The History of Board Games - attiapete
https://diceygoblin.com/blog/the-full-history-of-board-games/

======
kriro
Pretty good article. I think it should have been split in two. Ancient games
and modern games (possibly even three with the current age of KS/youtube
gamsessions etc.). It's really hard to compress the history of board games
into such a short post. Germany is often credited as "the board game country"
(somewhat unfairly in my opinion there's other countries with very strong
board gaming traditions) but I've always wondered why games are so popular
here. My working hypothesis is that it is somewhat related to the post WW2
social climate (escapism?). I'm also curious if a widespread "gaming
tradition" has positive effects on other areas of life.
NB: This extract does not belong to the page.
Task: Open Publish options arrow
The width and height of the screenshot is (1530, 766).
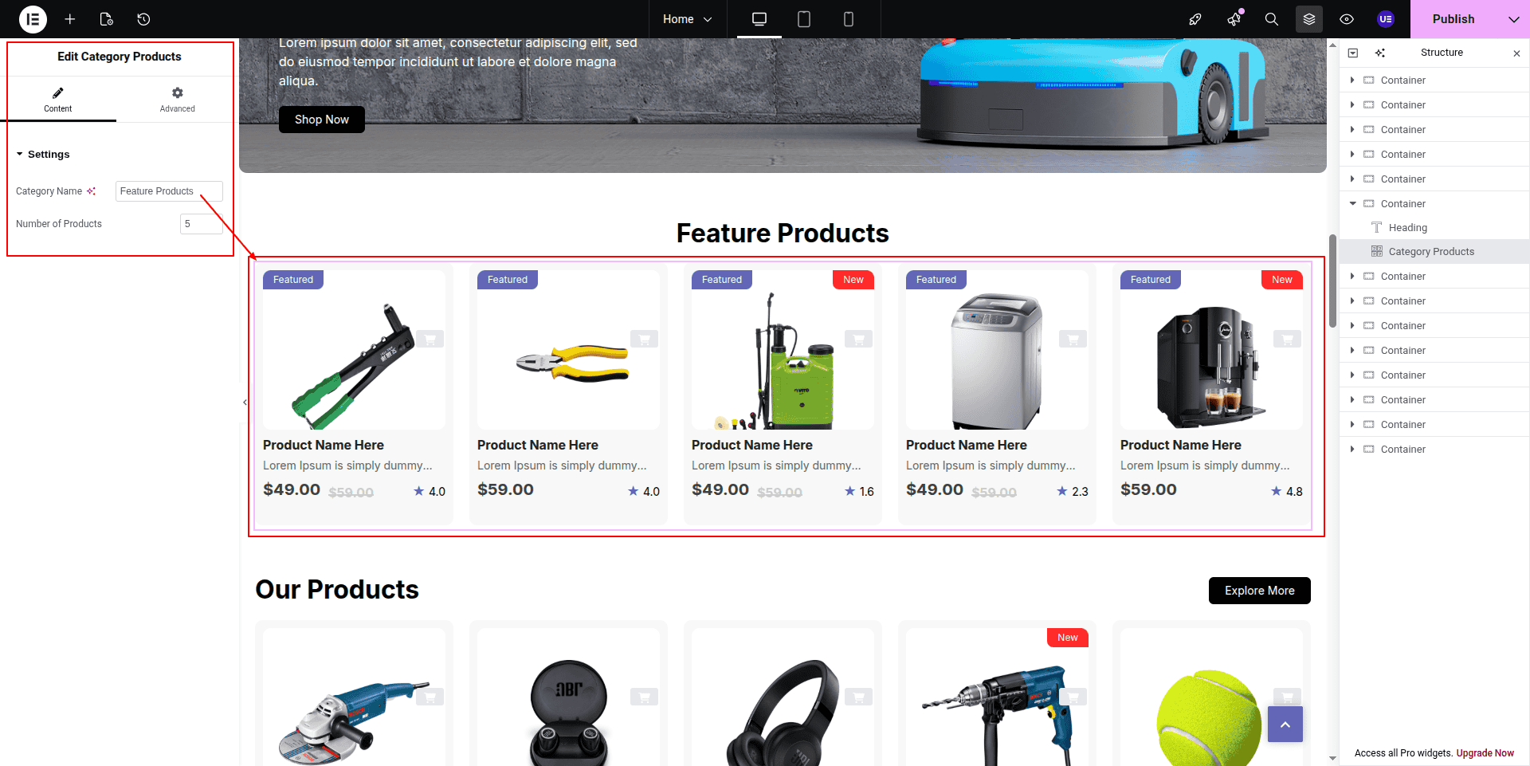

Games tend to require
critical thinking, creativity and most importantly create interesting social
situations.

Disclaimer: I'm a very avid board gamer (collection stands at around 210 games
and 75 expansions). I guess that was inevitable since I'm German and a
graduate of the University of Essen (Duisburg-Essen these days) with an AI
focus in my degree. We always skipped classes to attend the Spiel :D

Oh yeah and just in case someone doesn't know it, the leading board game site
is [https://boardgamegeek.com](https://boardgamegeek.com) (their UI is pretty
"interesting")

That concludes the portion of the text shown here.